## WORK REQUIRED
Print the passage on Christian community in full, word for word.

[DOCUMENT SEGMENT — start]

Christian Community (2)

guestsNarthex1In essence, the kingdom Jesus encouraged his followers to enter is based on peace and forgiveness. In his inaugural sermon in Luke, Jesus announced that the kingdom was about bringing good news to the poor, proclaiming release to the captives, recovery of sight to the blind, letting the oppressed go free, and proclaiming the Lord’s favor, to use the summary Jesus draws from Isaiah in his inaugural sermon in Luke. The year of the Lord’s favor refers to the Jubilee year, the year that debts were to be forgiven. We should not forget that the petition in the Our Father about asking forgiveness of our sins is also about forgiving our debts. Letting the oppressed go free refers to God’s command to Pharaoh to let God’s people go. This command applies to all of us insofar as we keep even one person in bondage to us in any way, including emotional blackmail. Years ago, at a Benedictine abbots’ workshop, I head a series of conferences on biblical spirituality by Demetrius Dumm, a seasoned monk of St. Vincent’s Archabbey. He said with deep solemnity that he was afraid that at the Judgment, we would each be asked one question and one question only: “Did you let my people go?”

[DOCUMENT SEGMENT — finish]
[PROVIDED DATA — start]

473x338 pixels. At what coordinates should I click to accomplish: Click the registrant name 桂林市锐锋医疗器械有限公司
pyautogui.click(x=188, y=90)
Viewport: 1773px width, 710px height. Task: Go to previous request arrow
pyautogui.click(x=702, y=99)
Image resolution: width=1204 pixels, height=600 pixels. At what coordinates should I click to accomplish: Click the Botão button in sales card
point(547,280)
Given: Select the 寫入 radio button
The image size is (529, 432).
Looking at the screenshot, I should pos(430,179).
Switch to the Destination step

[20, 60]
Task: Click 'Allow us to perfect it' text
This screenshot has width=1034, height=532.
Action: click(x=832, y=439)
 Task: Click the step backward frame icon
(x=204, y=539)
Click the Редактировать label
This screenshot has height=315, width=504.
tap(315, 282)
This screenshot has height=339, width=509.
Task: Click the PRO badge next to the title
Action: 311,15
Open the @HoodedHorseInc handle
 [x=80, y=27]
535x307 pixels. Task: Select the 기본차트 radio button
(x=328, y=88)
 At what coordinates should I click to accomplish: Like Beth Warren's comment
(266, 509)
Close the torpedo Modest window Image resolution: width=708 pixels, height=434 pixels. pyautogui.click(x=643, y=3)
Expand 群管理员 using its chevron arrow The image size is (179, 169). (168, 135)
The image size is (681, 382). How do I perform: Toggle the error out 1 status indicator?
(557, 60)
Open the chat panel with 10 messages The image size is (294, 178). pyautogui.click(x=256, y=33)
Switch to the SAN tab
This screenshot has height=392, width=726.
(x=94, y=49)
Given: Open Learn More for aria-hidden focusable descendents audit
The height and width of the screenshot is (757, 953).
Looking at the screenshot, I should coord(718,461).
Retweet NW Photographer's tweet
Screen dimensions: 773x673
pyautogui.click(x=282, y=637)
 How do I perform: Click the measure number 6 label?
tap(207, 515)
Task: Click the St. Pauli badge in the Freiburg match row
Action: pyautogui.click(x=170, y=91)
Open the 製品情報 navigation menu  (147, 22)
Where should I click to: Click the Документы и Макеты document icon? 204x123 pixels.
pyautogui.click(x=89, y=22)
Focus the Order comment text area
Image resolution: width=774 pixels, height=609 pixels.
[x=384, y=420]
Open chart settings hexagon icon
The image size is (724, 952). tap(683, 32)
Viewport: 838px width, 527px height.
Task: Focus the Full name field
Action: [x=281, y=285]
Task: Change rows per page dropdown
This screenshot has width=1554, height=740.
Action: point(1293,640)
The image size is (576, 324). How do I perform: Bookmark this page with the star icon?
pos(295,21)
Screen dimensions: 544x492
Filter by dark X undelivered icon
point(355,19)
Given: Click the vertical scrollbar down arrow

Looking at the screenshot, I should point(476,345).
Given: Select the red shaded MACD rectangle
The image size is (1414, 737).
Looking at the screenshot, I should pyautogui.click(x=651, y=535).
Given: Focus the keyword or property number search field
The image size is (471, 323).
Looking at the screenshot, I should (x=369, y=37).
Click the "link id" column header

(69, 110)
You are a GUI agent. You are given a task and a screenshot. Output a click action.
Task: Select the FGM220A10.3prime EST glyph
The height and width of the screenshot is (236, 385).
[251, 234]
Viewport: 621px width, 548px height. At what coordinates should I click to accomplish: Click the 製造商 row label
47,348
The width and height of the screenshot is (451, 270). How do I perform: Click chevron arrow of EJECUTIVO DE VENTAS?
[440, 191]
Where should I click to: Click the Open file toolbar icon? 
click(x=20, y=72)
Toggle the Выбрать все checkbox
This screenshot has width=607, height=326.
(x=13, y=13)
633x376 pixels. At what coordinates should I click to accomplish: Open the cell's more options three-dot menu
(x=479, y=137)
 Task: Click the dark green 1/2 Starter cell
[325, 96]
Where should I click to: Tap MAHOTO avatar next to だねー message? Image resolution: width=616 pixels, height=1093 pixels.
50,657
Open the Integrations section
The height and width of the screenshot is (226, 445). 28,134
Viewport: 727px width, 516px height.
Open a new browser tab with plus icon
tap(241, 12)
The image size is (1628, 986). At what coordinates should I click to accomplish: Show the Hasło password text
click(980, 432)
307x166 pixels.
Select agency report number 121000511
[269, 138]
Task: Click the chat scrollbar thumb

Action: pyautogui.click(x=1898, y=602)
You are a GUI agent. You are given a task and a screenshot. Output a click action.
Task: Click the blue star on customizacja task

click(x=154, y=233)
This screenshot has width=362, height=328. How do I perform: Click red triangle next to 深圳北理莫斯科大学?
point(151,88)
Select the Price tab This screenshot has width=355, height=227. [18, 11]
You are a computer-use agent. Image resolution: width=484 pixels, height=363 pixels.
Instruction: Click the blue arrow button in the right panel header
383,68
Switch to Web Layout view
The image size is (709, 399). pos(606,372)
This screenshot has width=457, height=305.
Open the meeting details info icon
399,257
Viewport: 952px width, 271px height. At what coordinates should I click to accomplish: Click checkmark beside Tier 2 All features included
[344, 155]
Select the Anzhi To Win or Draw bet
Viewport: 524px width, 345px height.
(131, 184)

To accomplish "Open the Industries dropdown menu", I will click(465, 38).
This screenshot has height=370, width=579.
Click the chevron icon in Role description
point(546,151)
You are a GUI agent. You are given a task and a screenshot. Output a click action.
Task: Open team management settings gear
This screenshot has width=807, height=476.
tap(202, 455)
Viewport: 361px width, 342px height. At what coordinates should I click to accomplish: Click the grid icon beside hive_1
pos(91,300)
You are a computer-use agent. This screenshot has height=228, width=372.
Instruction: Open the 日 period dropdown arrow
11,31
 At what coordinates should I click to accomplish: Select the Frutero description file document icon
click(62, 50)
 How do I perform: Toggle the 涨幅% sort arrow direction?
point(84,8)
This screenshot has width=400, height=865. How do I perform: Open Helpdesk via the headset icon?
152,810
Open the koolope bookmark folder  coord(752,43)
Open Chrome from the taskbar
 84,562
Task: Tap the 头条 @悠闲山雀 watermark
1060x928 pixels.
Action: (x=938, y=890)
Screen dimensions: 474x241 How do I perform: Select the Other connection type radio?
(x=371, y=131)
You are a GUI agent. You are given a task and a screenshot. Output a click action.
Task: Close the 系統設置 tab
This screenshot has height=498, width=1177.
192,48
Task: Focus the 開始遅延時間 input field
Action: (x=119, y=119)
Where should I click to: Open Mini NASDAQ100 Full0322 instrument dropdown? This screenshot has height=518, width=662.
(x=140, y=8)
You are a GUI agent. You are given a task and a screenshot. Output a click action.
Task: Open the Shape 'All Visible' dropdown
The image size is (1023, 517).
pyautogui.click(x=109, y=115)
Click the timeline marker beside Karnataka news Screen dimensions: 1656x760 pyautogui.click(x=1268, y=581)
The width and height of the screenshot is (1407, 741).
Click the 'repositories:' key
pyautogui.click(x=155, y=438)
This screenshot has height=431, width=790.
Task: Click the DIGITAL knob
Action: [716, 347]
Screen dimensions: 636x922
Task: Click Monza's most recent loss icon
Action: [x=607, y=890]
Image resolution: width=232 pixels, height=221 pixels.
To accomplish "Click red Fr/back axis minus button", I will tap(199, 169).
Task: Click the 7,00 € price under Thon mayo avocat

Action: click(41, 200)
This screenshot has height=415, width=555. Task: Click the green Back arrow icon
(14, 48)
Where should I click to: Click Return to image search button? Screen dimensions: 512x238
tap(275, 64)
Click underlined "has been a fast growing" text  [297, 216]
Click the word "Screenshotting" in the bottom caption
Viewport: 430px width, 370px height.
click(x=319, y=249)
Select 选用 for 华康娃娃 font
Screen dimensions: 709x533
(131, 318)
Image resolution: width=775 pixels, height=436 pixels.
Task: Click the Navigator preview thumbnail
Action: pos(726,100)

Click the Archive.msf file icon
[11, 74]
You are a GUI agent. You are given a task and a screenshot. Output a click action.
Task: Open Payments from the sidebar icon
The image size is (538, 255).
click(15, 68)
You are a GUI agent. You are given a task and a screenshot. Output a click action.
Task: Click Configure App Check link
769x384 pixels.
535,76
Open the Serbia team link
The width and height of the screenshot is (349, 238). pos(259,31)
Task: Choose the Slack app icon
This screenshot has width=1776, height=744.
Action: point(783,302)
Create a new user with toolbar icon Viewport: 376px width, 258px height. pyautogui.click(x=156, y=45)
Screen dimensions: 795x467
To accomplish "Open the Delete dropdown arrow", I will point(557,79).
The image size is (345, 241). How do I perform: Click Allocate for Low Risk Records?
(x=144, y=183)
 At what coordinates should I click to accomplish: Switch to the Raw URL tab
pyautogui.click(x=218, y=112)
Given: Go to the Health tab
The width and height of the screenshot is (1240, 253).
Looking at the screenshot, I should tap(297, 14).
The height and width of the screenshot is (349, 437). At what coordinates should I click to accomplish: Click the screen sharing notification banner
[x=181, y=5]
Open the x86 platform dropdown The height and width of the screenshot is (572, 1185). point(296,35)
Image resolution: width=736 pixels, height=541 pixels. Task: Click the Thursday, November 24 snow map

[PROVIDED DATA — finish]

## ANSWER TO THE EXERCISE
Christian Community (2)

guestsNarthex1In essence, the kingdom Jesus encouraged his followers to enter is based on peace and forgiveness. In his inaugural sermon in Luke, Jesus announced that the kingdom was about bringing good news to the poor, proclaiming release to the captives, recovery of sight to the blind, letting the oppressed go free, and proclaiming the Lord’s favor, to use the summary Jesus draws from Isaiah in his inaugural sermon in Luke. The year of the Lord’s favor refers to the Jubilee year, the year that debts were to be forgiven. We should not forget that the petition in the Our Father about asking forgiveness of our sins is also about forgiving our debts. Letting the oppressed go free refers to God’s command to Pharaoh to let God’s people go. This command applies to all of us insofar as we keep even one person in bondage to us in any way, including emotional blackmail. Years ago, at a Benedictine abbots’ workshop, I head a series of conferences on biblical spirituality by Demetrius Dumm, a seasoned monk of St. Vincent’s Archabbey. He said with deep solemnity that he was afraid that at the Judgment, we would each be asked one question and one question only: “Did you let my people go?”